Il nuovo Definisse Peel Classic di Menarini combina acido salicilico, piruvico e retinoico.

-   Il primo ad agire è il salicilico che svolge un’azione immediata esfoliante sullo strato corneo, ossia quello più superficiale dell’epidermide.

-   L’acido piruvico, con azione antimicrobica e seboregolarizzante, penetra rapidamente e agisce a livello dello strato granuloso, regolando l’emissione delle sostanze grasse (che compongono il mantello idrolipidico) da parte dei corpi lamellari di Odland, vescicole che contengono numerosi strati lamellari di lipidi disposti uno sopra l'altro, come una pila di piatti.

-   L’acido retinoico, con un’azione ortodermica (normalizzante) ritardata, arriva nel profondo fino al derma, inducendo un rimodellamento della sua struttura.

 

Invece la versione Definisse Lightening Peel contiene sempre i tre acidi menzionati con in più due attivi specifici anti-macchia.  
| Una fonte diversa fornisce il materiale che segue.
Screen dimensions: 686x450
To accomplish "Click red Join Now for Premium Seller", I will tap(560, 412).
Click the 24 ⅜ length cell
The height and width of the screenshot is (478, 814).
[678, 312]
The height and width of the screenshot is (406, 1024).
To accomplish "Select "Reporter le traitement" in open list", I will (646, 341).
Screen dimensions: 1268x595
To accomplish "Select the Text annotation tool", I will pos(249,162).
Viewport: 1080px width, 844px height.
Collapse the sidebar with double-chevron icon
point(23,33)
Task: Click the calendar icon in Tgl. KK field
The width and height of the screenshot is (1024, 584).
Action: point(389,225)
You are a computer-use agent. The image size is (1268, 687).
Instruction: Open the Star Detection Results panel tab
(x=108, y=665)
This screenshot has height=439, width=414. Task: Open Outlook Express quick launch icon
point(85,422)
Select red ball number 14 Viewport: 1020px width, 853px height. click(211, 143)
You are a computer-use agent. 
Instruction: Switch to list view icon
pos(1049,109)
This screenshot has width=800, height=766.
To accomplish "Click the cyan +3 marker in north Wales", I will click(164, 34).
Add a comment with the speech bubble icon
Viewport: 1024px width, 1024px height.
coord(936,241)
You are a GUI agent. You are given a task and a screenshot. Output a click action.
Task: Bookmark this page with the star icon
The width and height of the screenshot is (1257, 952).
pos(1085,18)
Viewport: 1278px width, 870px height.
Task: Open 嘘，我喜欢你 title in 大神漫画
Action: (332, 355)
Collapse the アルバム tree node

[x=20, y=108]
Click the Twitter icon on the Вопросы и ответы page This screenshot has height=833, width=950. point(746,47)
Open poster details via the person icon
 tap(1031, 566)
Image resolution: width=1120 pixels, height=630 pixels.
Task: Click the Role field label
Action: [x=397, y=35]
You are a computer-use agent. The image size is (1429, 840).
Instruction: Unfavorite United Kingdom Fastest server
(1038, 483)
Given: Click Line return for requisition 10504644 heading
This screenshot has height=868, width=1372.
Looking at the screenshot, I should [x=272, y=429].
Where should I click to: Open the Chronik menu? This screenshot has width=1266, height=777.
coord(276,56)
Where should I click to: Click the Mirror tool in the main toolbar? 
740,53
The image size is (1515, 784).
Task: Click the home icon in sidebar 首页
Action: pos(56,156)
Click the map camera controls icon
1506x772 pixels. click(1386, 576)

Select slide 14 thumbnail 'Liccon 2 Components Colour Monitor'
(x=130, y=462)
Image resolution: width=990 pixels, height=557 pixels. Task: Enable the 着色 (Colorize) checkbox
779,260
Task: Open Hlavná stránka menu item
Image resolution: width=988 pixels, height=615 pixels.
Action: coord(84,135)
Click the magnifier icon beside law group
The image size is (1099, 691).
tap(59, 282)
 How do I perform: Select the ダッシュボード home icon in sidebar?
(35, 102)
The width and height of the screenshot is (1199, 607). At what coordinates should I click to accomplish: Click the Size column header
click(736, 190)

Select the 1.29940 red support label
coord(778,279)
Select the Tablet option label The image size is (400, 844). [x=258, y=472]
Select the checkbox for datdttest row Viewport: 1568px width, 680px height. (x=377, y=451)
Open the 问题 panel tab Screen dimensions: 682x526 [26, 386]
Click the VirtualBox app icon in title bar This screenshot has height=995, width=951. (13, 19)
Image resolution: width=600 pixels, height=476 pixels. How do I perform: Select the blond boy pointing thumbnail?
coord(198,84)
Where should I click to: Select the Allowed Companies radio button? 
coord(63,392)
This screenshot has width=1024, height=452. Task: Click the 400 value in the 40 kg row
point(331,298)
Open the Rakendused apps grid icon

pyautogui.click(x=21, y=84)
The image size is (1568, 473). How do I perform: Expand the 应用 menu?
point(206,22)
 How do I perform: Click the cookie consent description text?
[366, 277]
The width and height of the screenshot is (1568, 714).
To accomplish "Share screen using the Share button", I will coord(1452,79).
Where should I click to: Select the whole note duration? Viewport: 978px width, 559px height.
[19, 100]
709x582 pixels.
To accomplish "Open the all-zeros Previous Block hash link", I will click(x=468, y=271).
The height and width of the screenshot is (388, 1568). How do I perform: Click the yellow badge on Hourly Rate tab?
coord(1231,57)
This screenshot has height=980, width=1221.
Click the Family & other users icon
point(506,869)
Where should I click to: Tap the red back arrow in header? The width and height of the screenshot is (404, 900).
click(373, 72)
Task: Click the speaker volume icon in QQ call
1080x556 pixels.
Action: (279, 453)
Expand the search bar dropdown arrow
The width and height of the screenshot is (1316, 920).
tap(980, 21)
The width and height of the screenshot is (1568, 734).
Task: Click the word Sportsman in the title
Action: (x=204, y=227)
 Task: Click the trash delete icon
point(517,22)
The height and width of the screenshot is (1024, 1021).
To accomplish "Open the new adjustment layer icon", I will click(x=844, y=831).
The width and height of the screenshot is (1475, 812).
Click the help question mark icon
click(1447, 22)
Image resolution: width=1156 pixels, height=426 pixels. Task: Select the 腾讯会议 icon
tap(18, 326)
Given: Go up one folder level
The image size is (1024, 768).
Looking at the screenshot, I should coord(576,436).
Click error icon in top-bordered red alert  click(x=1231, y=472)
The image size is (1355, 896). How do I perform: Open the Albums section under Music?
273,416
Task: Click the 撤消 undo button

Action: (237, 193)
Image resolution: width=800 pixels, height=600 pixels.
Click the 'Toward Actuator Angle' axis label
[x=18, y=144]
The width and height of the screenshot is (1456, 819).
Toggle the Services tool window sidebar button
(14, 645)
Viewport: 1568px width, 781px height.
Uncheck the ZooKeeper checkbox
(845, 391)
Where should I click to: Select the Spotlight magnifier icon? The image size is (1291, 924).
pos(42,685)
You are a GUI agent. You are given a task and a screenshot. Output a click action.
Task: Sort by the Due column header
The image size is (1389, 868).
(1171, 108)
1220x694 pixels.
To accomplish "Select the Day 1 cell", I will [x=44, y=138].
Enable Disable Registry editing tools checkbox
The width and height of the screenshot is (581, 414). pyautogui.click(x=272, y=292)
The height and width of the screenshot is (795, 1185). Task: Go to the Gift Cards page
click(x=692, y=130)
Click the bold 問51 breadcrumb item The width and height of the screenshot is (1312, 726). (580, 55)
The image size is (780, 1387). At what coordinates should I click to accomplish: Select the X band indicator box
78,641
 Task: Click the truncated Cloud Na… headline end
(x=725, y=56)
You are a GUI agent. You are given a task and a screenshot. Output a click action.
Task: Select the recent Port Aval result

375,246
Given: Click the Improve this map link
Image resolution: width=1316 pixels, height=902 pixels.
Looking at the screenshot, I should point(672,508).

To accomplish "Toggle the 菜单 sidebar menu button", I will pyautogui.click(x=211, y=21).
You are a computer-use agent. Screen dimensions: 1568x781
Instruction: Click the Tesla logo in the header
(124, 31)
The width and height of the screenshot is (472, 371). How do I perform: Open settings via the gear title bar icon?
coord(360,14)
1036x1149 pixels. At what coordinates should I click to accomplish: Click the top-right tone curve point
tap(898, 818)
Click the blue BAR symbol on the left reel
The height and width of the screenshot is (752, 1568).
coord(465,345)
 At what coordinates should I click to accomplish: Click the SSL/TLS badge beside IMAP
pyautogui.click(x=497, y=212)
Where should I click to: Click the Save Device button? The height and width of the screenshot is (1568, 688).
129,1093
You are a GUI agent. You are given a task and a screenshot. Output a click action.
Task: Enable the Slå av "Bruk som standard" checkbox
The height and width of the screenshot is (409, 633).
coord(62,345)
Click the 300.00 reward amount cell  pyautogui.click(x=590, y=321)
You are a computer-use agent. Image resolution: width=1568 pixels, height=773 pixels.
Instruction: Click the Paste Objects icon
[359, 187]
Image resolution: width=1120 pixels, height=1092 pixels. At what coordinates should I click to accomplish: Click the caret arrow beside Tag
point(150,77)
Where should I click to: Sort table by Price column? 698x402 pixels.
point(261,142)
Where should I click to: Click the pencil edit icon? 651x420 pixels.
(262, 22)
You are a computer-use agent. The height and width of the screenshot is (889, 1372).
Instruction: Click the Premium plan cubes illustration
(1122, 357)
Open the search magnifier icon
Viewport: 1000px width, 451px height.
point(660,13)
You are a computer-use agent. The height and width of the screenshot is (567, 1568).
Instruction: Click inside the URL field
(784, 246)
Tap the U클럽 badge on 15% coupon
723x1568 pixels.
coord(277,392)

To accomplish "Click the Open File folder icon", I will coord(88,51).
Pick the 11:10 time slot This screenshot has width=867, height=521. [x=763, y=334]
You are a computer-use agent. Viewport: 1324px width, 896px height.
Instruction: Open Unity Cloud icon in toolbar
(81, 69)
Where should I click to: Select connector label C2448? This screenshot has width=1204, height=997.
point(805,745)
Lumiskin mantiene inattivo l’enzima tirosinasi che trasforma la tirosina in melanina, mentre Sepiwhite inattiva a livello locale l’ormone melanotropo (Melanocyte Stimulating Hormone) prodotto dall’ipofisi, che stimola i melanociti, inducendo la sintesi della melanina, quindi della pigmentazione cutanea.

 

Quali i benefici di queste formulazioni combinate? “La sinergia d’azione dei componenti, permette una riduzione della loro concentrazione. Così, si sfrutta al meglio le funzionalità degli attivi, riducendo i danni provocati dal peeling alle strutture cutanee. Il rapido ripristino dell’equilibrio cutaneo diminuisce i disagi, sia durante che dopo il trattamento”.   

 

“Durante la seduta il medico pulisce accuratamente la pelle prima dell’applicazione del peeling, per rimuovere i residui di sporco esogeno (come trucco e impurità ambientali) ed endogeno (eccesso di sebo), che possono ostacolare il passaggio delle sostanze attive attraverso l’epidermide. Per farlo si possono utilizzare due diverse soluzioni, che incontrano le diverse tipologie cutanee. Ne esiste una per pelli secche, disidratate e sensibili con acido lattico idratante, e un’altra per cuti seborroiche, impure e a tendenza acneica con una soluzione idroalcolica astringente. Così la detersione risulta efficace e personalizzata”. 

 

Quante sedute servono? “Ovviamente dipende dalle condizioni della pelle, che vanno valutate dal medico. Si procede comunque ‘a piccoli passi’, escludendo il rischio di eccedere nel trattamento. In pratica per Peel Classic si prevede 1 seduta ogni 2-3 settimane per 4-6 sedute, così anche per Lightening Peel, abbinando un trattamento cosmetico schiarente (Pigment Solution Program), con crema giorno, notte e detergente, mattina e sera per 3-4 mesi. I test scientifici condotti dimostrano che la combinazione dei trattamenti, dal medico e a casa, ha quasi triplicato la diminuzione del pigmento, quindi la visibilità di discromie e macchie”, chiosa la dermatologa.